- Please view the document README.pdf for execution procedure and more details
I. master.py
Args - path of config, algo_type
Worker - nested dictionary
key:value - worker_id : dictionary
keys - max_slots,port_no,free_slots
workerIndex - sorted list of workers
Threads Used
job_request_handler - listens for incoming job requests from request.py
on port no 5000
- separate thread, so runs parallelly
- run method overrides default run()
- run() calls job_object_maker()
- newJob - nested dictionary
key:value - remaining_map_tasks : len of map_tasks
remaining_reduce_tasks : len of reduce_task
map_tasks : nested dictionary
key:value - task_id : dictionary
keys - worker assigned, status {-1(not yet proc),0(processing),1(done)}
type of task, job_id of the task
reduce_tasks - similar to map_tasks
- Log starting of Job
- Jobs - dictionary
key:value - job_id : newJob dict --------- locked
- TaskPool - list
append all map tasks to TaskPool --------- locked
- close connection, listen for new one
task_handler - maps worker to task based on algo
- separate thread, so runs parallelly
- run() method:-
- pops a task from TaskPool, stores in new_task -------- locked
- Based on type of algo, allocates worker if it has slots available
- free_worker - assigned worker by algo
- Decrement no of free slots on chosen worker -------- locked
- Change status of task and assigned worker in Jobs dict
- Connect to selected worker, send new_task
- Log starting of Task
- Close Connection
worker_response_handler - receives task completion status from worker
- separate thread, so runs parallelly
- run() method:-
- receives response from worker on socket 5001
- response contains info about all completed tasks at that instant
- It logs the completion of tasks
- Increment no of free slots on worker -------- locked
- Change status of the executed task to finished --- 1
- Decrement count of remaining tasks
- If all tasks in a Job are complete,
- log completion of Job ----------- locked
- If all map tasks of a Job are complete,
- append all reduce tasks to TaskPool ---------- locked
- Close connection, listen for new responses
start - implicitly calls the run method
join - main thread which spawns threads waits for threads to terminate
II. worker.py
Args - req_port,slots
execution_slots - list of dict - new_task, initially None x len(total_slots)
Threads Used:-
slot_handler() - receives scheduled task from worker
- new_task - dict containing task info, rec from worker
- find a free slot and allocate to task ---------- locked
- close connection with master, listen for more incoming requests
task_executer() - sends task completion status to master
- message_list - list of completed tasks(dicts)
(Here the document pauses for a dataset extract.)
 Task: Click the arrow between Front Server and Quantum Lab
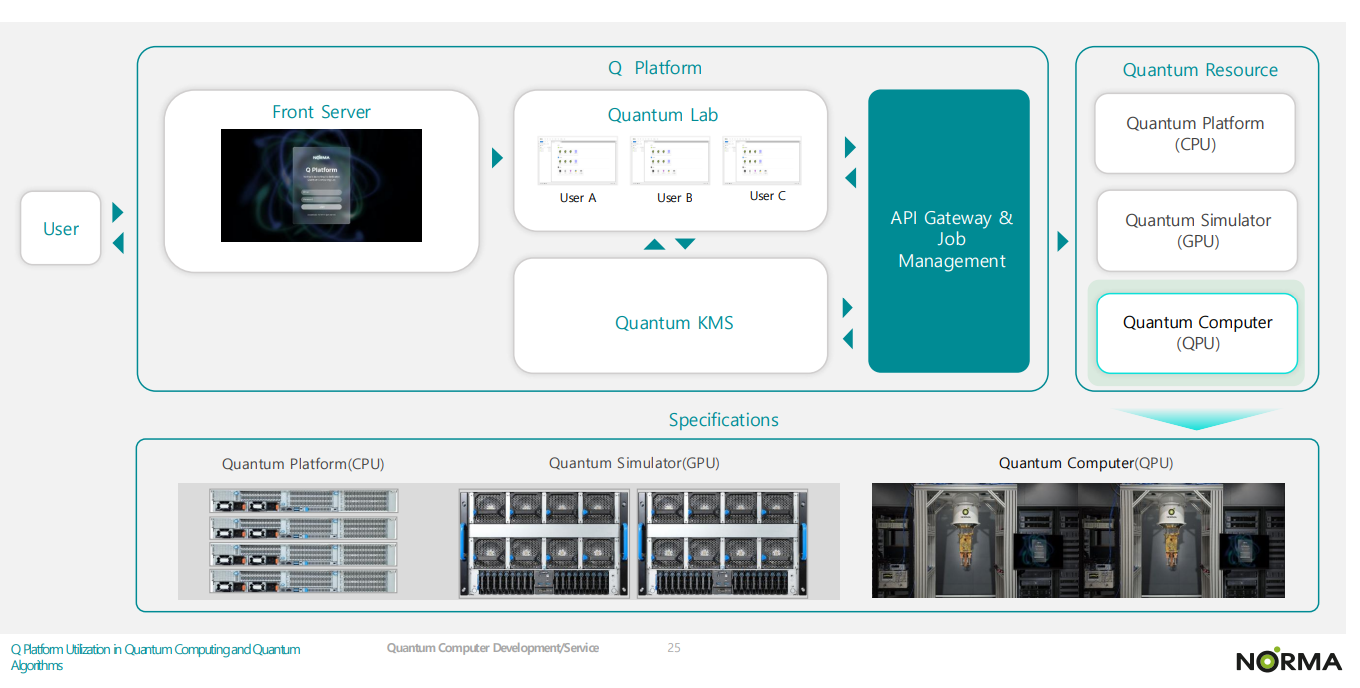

- If a given slot is assigned to a task,
- Decrement the duration, if task completed, add to message_list ---- locked
- Sleep for 1 sec, since duration is in secs
- if there are completed tasks, send their info to master on port 5001
- close connection
III. analyzer.py
reads from logs
generate_jobs_tasks()
task_dict - stores info about each task
job_dict - stores info about each job
worker_dict - stores info about each worker
- Reads timestamps(Start/End) of job/task, job_id, task_id
- Stores info about each task, job, worker in dict
calc_mean_median() - calculates mean, median after calculating time required
for completion (End - Start)
task_2() - Plots graphs